Ever gotten a traffic-cam ticket? So has this guy: That Time I Turned a Routine Traffic Ticket into the Constitutional Trial of the Century. Excerpt:
We proceeded to trial. The city produced one witness, the police officer who had signed the affidavit. On direct examination, he explained how the traffic camera system works. A corporation in another state called American Traffic Solutions operates the camera system, chooses the photographs on which to predicate enforcement, recommends the Montgomery police department initiate an action against a vehicle’s owner, and is paid for its work.
On cross-examination, I established that:
- He was not present at the time of the alleged violation.
- He has no photographic evidence of the driver.
- There were no witnesses.
- He does not know where Adam MacLeod was at the time of the alleged violation.
And so on. I then asked the question one is taught never to ask on cross—the last one. “So, you signed an affidavit under the pains and penalties of perjury alleging probable cause to believe that Adam MacLeod committed a violation of traffic laws without any evidence that was so?”
Without hesitating he answered, “Yes.” This surprised both of us. It also surprised the judge, who looked up from his desk for the first time. A police officer had just testified under oath that he perjured himself in service to a city government and a mysterious, far-away corporation whose officers probably earn many times his salary.
The city then rested its case. I renewed my motion to dismiss, which the judge immediately granted.
I’m not sure I’d call this the Constitutional trial of the century, especially given that the century is only sixteen years old; but it does set a very interesting precedent, and provides a template for anyone caught in one of these traffic-cam scams.
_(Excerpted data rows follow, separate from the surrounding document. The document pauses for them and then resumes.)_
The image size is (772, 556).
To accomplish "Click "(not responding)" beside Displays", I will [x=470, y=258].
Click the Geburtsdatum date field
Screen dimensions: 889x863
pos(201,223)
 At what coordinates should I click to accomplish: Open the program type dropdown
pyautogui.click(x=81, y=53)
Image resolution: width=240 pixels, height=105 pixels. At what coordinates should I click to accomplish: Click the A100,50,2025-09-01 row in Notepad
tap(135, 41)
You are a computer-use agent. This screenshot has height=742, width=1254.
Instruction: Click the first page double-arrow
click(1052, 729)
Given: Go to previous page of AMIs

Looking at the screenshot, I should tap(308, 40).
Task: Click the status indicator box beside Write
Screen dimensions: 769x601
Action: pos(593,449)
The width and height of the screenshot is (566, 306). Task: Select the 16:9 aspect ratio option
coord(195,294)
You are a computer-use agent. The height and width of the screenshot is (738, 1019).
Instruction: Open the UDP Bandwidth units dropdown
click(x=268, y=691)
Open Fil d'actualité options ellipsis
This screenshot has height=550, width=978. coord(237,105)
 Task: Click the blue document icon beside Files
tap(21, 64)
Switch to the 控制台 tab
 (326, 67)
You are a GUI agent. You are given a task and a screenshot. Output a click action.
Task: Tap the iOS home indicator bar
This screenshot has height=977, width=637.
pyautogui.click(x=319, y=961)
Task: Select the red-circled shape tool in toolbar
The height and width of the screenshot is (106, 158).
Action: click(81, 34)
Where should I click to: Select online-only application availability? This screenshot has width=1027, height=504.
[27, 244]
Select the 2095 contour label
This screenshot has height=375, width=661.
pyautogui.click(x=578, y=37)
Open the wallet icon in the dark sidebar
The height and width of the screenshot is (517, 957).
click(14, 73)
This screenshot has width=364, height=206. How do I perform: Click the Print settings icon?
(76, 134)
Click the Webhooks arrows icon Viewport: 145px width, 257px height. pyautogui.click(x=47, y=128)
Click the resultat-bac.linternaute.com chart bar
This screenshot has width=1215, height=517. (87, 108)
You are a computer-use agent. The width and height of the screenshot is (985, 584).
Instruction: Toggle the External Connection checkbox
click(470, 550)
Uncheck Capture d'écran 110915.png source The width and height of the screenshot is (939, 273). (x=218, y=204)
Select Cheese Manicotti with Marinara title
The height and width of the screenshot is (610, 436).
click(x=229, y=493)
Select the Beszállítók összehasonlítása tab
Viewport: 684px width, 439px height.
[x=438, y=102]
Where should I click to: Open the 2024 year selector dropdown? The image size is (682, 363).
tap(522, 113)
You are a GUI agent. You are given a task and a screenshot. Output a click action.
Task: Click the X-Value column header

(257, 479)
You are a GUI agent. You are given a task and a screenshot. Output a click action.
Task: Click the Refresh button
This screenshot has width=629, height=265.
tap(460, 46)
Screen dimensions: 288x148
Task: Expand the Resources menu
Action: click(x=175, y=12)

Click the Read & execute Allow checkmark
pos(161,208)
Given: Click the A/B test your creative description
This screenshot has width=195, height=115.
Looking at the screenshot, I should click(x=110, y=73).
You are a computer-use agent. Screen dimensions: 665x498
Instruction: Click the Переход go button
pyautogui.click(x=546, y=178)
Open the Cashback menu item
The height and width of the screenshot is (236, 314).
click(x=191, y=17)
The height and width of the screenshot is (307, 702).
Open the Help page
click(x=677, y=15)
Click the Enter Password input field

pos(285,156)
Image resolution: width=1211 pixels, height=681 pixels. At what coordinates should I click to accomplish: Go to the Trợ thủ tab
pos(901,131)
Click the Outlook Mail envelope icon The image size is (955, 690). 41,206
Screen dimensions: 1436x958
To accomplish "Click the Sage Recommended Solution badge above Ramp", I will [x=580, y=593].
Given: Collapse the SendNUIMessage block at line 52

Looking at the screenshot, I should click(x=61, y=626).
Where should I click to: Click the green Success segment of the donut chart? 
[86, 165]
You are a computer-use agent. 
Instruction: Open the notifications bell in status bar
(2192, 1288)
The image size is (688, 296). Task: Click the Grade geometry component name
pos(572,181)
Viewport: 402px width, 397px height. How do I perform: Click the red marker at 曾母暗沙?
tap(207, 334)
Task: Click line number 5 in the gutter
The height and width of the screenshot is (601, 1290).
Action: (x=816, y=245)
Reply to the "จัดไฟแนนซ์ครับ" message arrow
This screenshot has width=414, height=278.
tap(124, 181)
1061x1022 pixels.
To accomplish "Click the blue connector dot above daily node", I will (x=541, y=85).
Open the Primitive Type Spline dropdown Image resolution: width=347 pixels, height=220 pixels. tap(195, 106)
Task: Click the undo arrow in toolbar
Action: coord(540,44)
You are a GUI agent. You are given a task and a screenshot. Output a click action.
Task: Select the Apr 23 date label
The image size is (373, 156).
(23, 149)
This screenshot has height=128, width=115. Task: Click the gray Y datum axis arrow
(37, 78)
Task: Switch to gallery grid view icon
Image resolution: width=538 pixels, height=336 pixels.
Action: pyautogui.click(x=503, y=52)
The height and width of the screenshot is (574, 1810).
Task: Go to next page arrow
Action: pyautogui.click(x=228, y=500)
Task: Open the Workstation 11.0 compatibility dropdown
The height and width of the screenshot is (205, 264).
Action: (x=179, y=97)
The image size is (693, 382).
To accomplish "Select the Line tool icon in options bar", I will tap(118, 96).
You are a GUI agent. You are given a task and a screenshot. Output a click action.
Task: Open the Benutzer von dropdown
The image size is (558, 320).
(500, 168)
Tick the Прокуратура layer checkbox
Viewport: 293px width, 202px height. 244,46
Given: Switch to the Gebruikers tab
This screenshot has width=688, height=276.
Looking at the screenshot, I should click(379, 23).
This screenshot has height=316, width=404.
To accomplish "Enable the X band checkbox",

Note the key thing on which the case turns: The traffic-cam citation appears to have been issued to a vehicle. There was no attempt to establish that the vehicle’s registered owner was in fact the person that committed the infraction; in any sane system, Mr. MacLeod’s establishing that he was in a faculty meeting miles away at the time of the infraction should have resulted in an immediate dismissal.
Instead, read the entire article and you’ll see the laughable circumlocutions the court went to to try to preserve their case – and the traffic-cam system.
We have stoplight-mounted traffic cams here in the Denver area, too. It’s a horrible system that should be removed, but one suspects it will take some more cases like this one to convince cities to remove that revenue stream.